Оказывается, еще студентом он послал Тургеневу свои первые опыты в прозе, и тот пригласил его к себе, обласкал, расспрашивал о Монголии, откуда Николай недавно вернулся. Особенно его заинтересовал рассказ об ургинских псах-трупоедах, которых монголы считают бледной копией чудовищных, красных от пролитой крови собак из свиты Чжамсарана, пожирающих тела грешников,

«Мне было лестно его внимание, — продолжал Николай. — Увлекшись, я нафантазировал, что эти алые псы являются в предсмертном бреду людям с нечистой совестью, а Иван Сергеевич в то время как раз писал „Отцов и детей“. Он ведь мастер, у него всякое лыко в строку».

«Но он хотя бы признает, кому обязан своей находкой?» — спросила я.

«Ну что ты! Нет, конечно. Говорит, что у Базарова жар, мозг воспален приливом крови. Поэтому, дескать, все окружающее видится ему в красном цвете. Включая собак».

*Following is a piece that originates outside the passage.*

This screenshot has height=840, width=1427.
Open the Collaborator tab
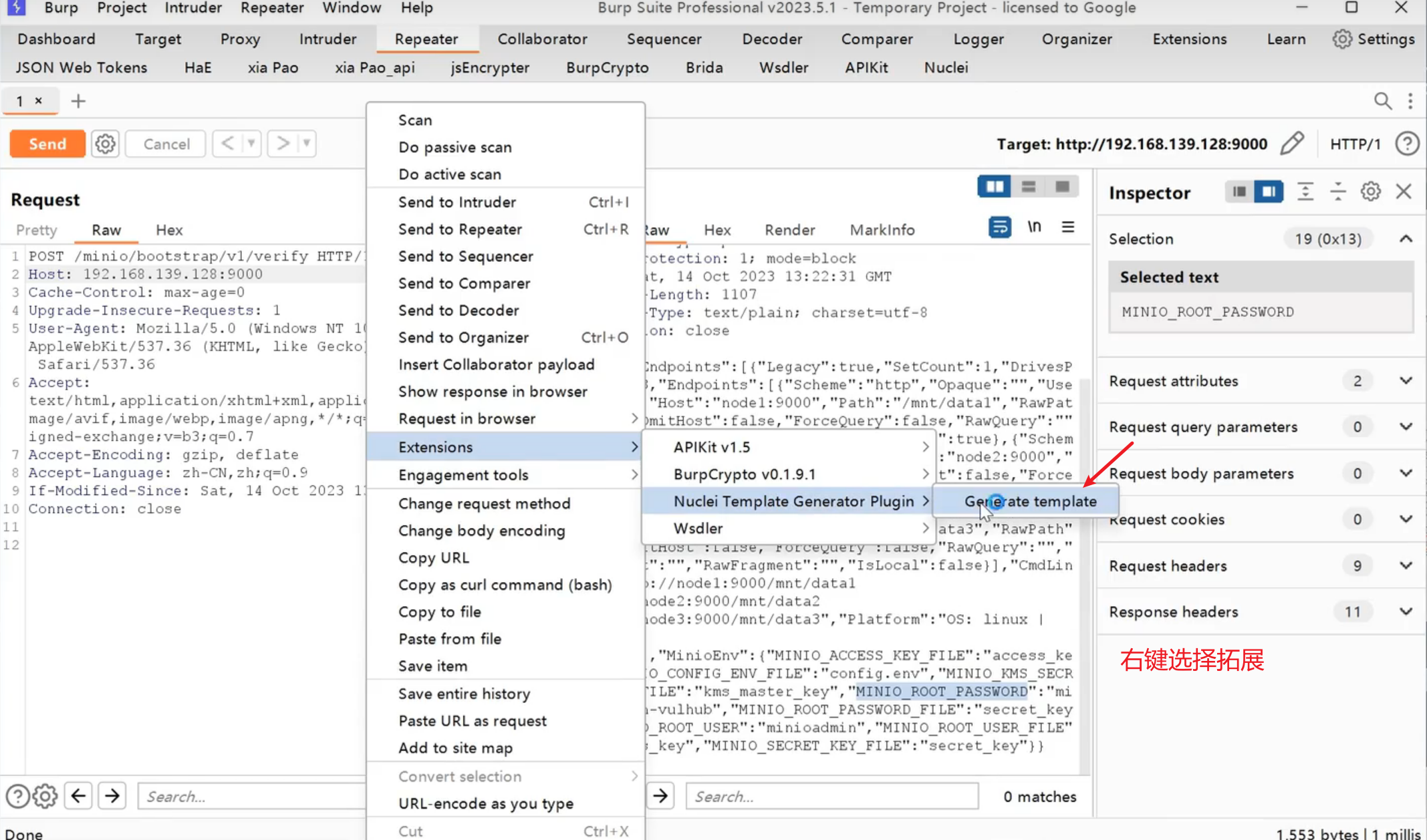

Николай наконец повернулся ко мне. Я обняла его. Он воспринял это как поощрение к дальнейшим излияниям и начал подробно пересказывать приснившийся ему сон. Меня подмывало сказать, чтобы со снами он обращался к жене, которая в таких делах собаку съела, но я молчала, терпела и слушала. Этот сон никоим образом не касался ни наших с ним отношений, ни его отношений с женой, что еще хоть как-то могло бы меня увлечь, но чем дальше, тем отчетливее становилось ощущение, что все, о чем он рассказывает, уткнувшись мне в щеку и время от времени благодарно целуя ее, почему-то затрагивает нас обоих. Странная тревога охватила меня. Теперь я думаю, это было предчувствие его близкой смерти.

Ему снились всадники в синих монгольских дэли, с ружьями за спиной, они медленно ехали по бескрайней сумрачной равнине, покрытой красноватым щебнем, кое-где усеянной кустами гобийского саксаула-дзака и кустиками какого-то, как он говорил, сундула. Передний всадник держал в руке знамя. Они ехали прочь от него, вдаль и словно бы вверх, поднимались к низкому небу, на горизонте затянутому дымом невидимых пожарищ, он смотрел им вслед, и невыразимая печаль сжимала ему сердце. Потом всадник со знаменем вдруг обернулся. Николай увидел его лицо и вздрогнул от ужаса. Это был он сам.

«Наверное, — сказала я, — на ночь глядя ты думал о том, как отправишься в Монголию, если там начнется восстание, вот и приснилось».

Николай согласился, что да, наверное. Он тоже обнял меня, стал целовать мне виски, лоб, руки, а затем, когда его благодарность перешла в нечто большее, и грудь. Его холодные губы постепенно подбирались к соску но мне все еще было не по себе. Слишком возбуждаться не хотелось. Я прикрыла сосок пальцами, и эта маленькая цитадель на вершине холма в тот день так и осталась неприступной…»

Из записок Солодовникова

Сейчас я не могу в хронологическом порядке воспроизвести события той кошмарной ночи. Помню, мы стояли возле генеральской юрты, костры еще горели, тульчи пел, Баабар переводил, но я слушал его уже вполуха. На душе было неспокойно. Я раскрыл полевую сумку и проверил, на месте ли мой талисман — младенческая пинетка оставшейся в Петербурге девятилетней дочери. Одновременно мелькнула мысль о том, что у настоящего Найдан-вана, убитого тридцать или сорок лет назад, тоже, наверное, были дети.

«Нет, не было, — ответил Зудин на мой вопрос. — Он не заводил их сознательно, чтобы не тратить себя по пустякам. Дух мужчины живет в его семени. Тот, кто расходует эту субстанцию на создание своих жалких плотских подобий, в просторечии называемых детьми, не способен к полноценному перерождению. Будь у Найдан-вана потомство, мы не имели бы такого героя».

Последние слова сопровождались кивком в сторону хубилгана. Тот сидел на корточках и что-то жевал, осененный трепещущими над ним знаменами. Быстро темнело, черный суувастик на его личной хоругви начинал сливаться с красным шелком.

«Найдан-ван был такой аскет, что даже не спал с женой?» -спросил я.

«Не надо его идеализировать, — в той же лекторской манере ответил Зудин, — Ничто человеческое не было ему чуждо. С женой он спал, и, может быть, не только со своей, но женщины от него не беременели. Он выпускал семя им в лоно, а затем втягивал его обратно. Так, во всяком случае, утверждает Джамби-гелун».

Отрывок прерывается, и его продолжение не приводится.